The most common primary malignancies in the posterior mediastinum in children are neurogenic tumors, accounting for 89% of cases, as reported previously, with neuroblastoma being the most common of these [11, 12]. The child with posterior mediastinum seminoma can be easily mistaken as having a neurogenic tumor because of the symptoms and location of tumor origin. Radiographically, these seminomas appear as large, heterogeneous, lobulated soft-tissue masses with areas of hemorrhage and necrosis, and coarse, mottled, ring-shaped calcifications described in approximately 50% of thoracic neuroblastoma [13]. Mediastinal seminomas in children are typically large, homogeneous, lobulated, and well-marginated masses in the anterior mediastinum, but calcification is distinctly uncommon. However, malignant non-seminomatous GCTs differ from those with irregular margins including yolk sac tumor, choriocarcinoma, embryonal carcinoma, and immature teratoma [14, 15].
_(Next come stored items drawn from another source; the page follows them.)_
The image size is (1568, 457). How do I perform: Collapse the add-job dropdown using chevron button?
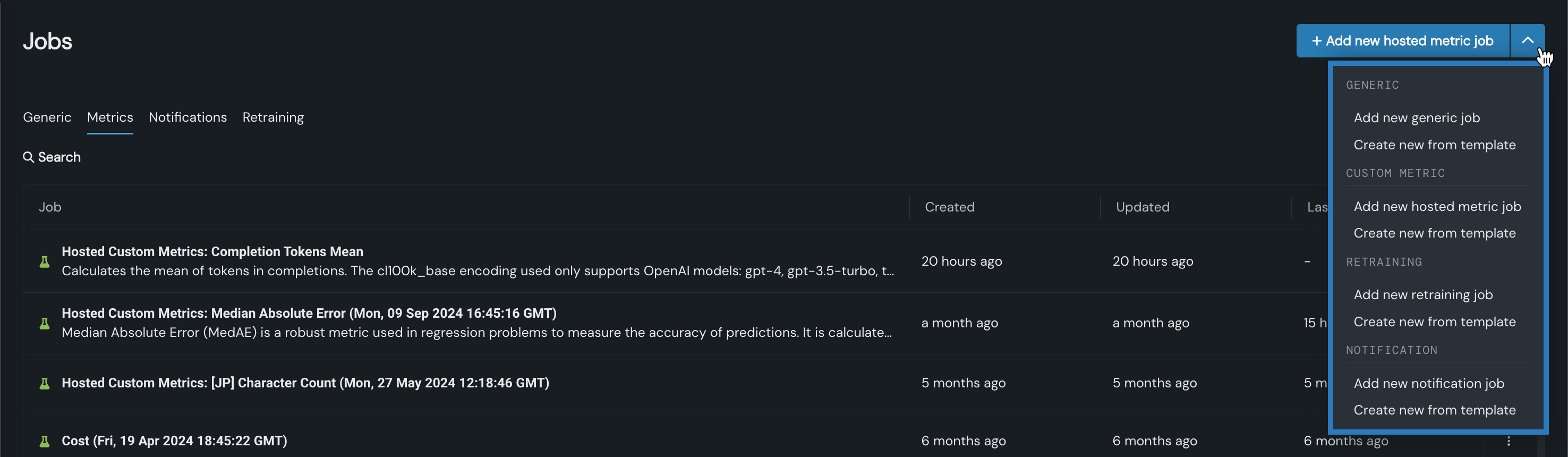[1527, 41]
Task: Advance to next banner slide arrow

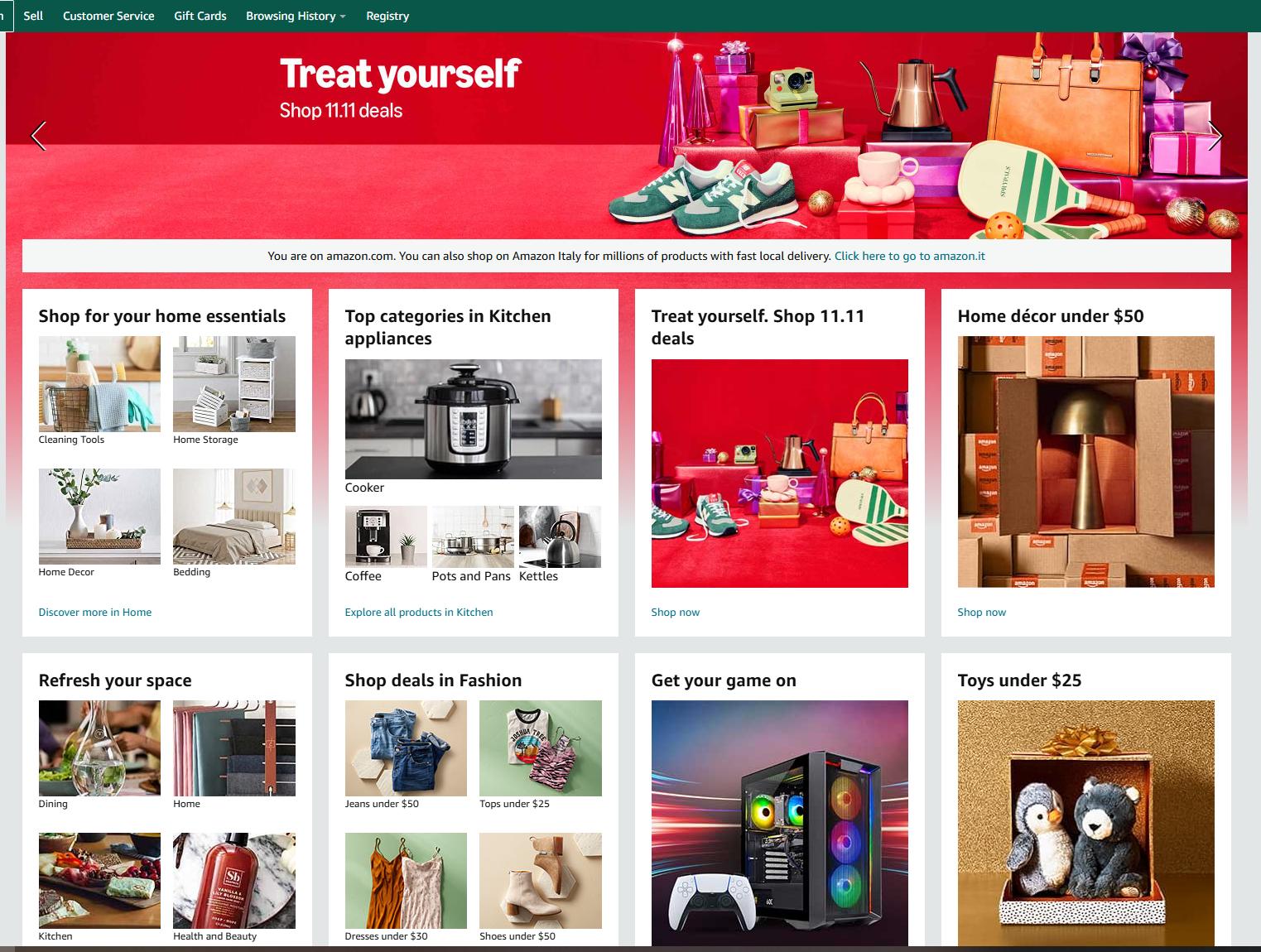Action: pyautogui.click(x=1215, y=136)
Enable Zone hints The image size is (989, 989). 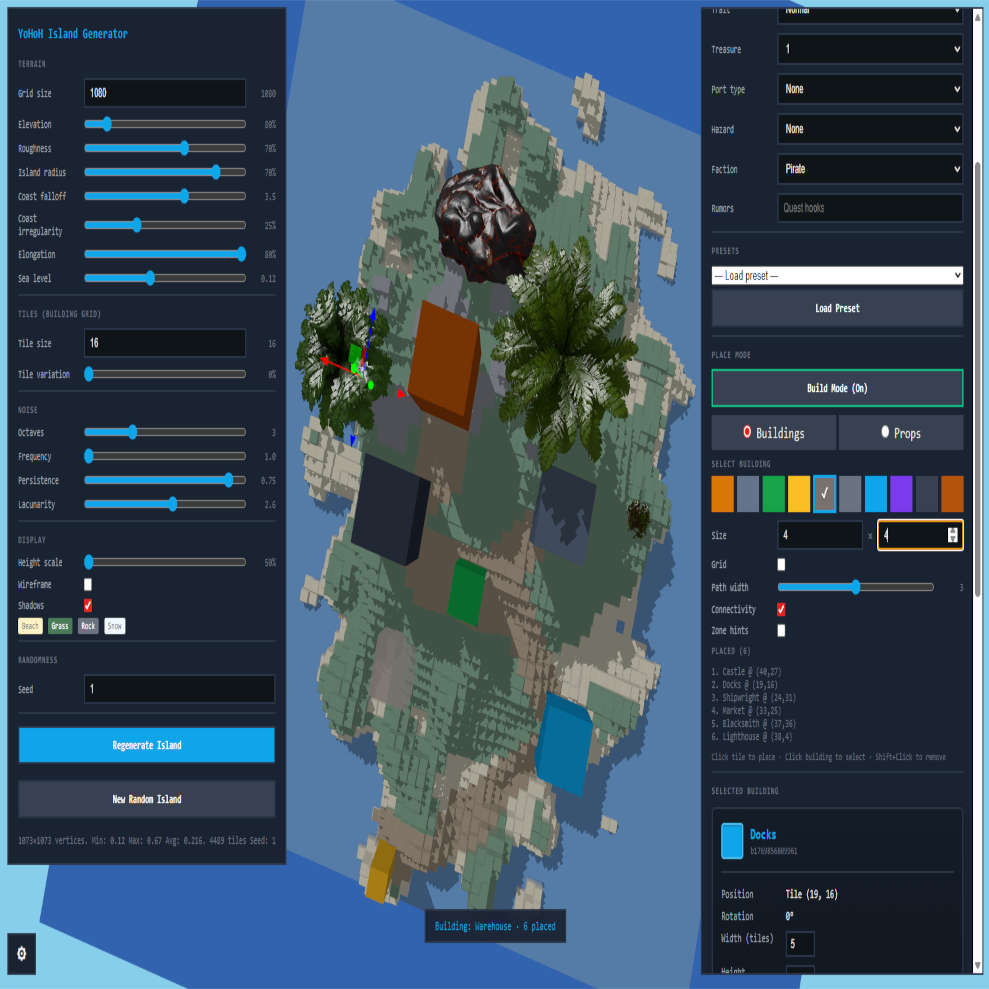(x=781, y=630)
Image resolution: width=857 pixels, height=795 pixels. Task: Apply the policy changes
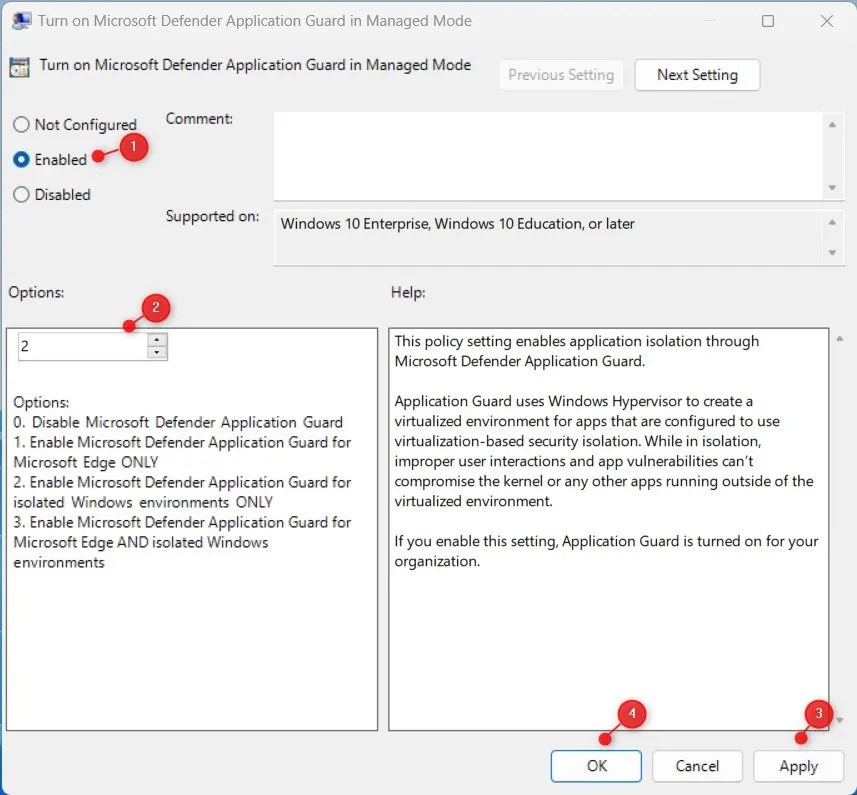tap(798, 766)
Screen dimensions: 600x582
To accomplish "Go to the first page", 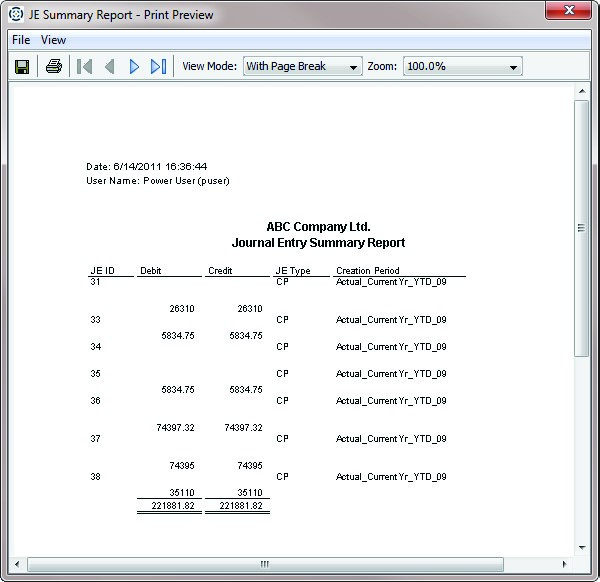I will point(85,66).
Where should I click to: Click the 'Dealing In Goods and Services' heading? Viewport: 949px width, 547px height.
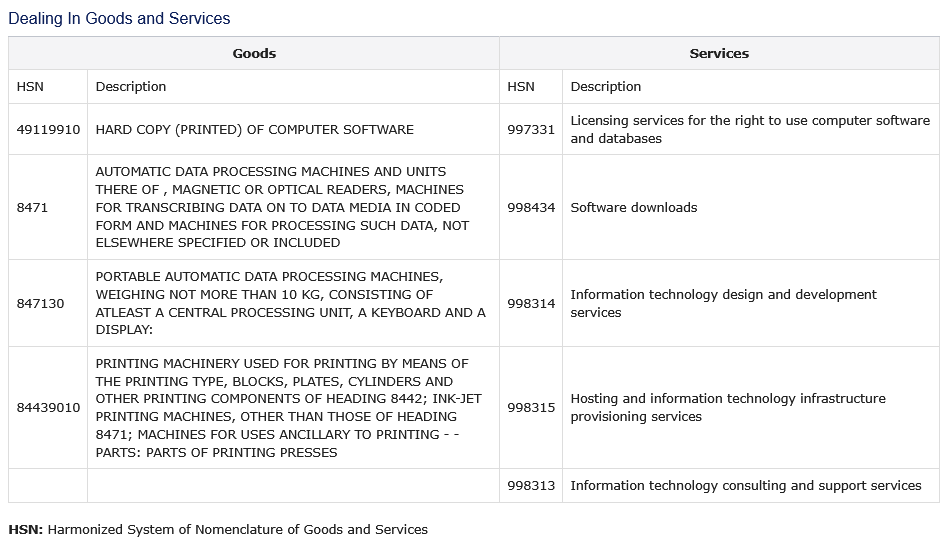point(119,19)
In this patient, the serum β-HCG level was increased but immunohistochemical staining after total laminectomy was negative for β-HCG. This discrepancy might have been caused by the limited tissue specimen obtained from the emergency surgery for the spinal cord compression, which was not obtained from the main mass. After the surgery, further specimens were unavailable because of the favorable response to chemotherapy.

Survival rates of pediatric GCTs have dramatically improved to more than 80% after the introduction of platinum-based chemotherapy [16]. Current platinum-based chemotherapy protocols are selected based on age, site of origin, histology of tumor, stage, completeness of surgical resection, and treatment response monitored by tumor markers such as AFP and β-HCG, and via imaging studies [17]. The measurement of tumor markers such as AFP and β-HCG helps to ascertain treatment response and determine diagnostic and therapeutic strategies.
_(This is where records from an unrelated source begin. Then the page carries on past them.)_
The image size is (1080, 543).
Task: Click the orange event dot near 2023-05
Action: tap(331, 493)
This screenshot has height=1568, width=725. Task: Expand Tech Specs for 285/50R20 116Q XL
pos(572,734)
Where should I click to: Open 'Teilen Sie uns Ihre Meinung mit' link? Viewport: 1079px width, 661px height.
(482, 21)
An age exceeding 12 years is the most important factor indicative of poor prognosis of event-free survival for extragonadal malignant GCTs in children treated with cisplatin-based therapy. Elevated AFP and advanced tumor stage are also factors indicative of poor prognosis [18, 19]. In this case of a GCT, as the child was 7 years old with a normal serum AFP level and no evidence of metastasis, a good outcome is expected.
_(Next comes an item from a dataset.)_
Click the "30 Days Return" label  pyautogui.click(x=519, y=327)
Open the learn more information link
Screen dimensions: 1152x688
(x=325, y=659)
Spinal cord compression due to a posterior mediastinal tumor is considered an oncologic emergency and is mostly caused by neurogenic tumors. However, we report an extremely rare case of GCTs not arising from a neurogenic tumor, such as neuroblastoma. We treated the patient with emergency decompression surgery and high-dose steroid pulse therapy to prevent secondary injury to the spinal cord. An ICE/BEP alternative chemotherapy based on cisplatin was administered. He has been followed up regularly for 3 years and is undergoing rehabilitation without any signs recurrence.